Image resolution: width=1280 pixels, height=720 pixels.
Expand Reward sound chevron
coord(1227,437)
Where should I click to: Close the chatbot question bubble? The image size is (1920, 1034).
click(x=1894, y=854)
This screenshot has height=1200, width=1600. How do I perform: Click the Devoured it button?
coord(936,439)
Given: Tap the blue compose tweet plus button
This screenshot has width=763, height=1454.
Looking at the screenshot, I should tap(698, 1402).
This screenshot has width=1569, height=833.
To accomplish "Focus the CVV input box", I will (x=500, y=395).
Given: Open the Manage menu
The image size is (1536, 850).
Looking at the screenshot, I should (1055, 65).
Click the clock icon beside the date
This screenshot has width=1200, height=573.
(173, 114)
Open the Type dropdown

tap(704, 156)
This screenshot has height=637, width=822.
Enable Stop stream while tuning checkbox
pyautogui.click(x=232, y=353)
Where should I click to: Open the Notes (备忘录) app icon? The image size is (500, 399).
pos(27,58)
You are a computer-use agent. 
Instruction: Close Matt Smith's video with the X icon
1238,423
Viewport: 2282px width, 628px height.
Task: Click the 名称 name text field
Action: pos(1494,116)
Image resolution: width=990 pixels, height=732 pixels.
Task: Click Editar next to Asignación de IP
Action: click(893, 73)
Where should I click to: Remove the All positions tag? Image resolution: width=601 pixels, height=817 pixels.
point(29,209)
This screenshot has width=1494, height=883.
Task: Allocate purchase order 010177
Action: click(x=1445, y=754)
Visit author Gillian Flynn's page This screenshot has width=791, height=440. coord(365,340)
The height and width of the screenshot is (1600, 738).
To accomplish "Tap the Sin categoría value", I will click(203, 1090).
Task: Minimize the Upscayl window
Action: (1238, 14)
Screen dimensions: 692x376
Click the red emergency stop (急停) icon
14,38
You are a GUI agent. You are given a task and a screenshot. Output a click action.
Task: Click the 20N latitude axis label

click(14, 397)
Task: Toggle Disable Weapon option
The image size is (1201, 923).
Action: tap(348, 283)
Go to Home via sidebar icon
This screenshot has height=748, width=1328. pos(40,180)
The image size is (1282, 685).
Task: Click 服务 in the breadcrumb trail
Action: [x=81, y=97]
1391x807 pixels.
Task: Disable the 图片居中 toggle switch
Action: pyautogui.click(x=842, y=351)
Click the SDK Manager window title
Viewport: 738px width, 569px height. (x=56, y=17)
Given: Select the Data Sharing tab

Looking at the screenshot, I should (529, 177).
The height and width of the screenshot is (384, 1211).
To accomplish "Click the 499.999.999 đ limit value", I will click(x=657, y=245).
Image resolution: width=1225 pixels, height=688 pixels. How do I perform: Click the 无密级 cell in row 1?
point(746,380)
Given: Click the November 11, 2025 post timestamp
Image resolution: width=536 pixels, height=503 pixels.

What to produce →
Every line of the records containing the word "agent" must appear in the answer.

Solution to the problem →
You are a computer-use agent. 
You are a GUI agent. You are given a task and a screenshot. Output a click action.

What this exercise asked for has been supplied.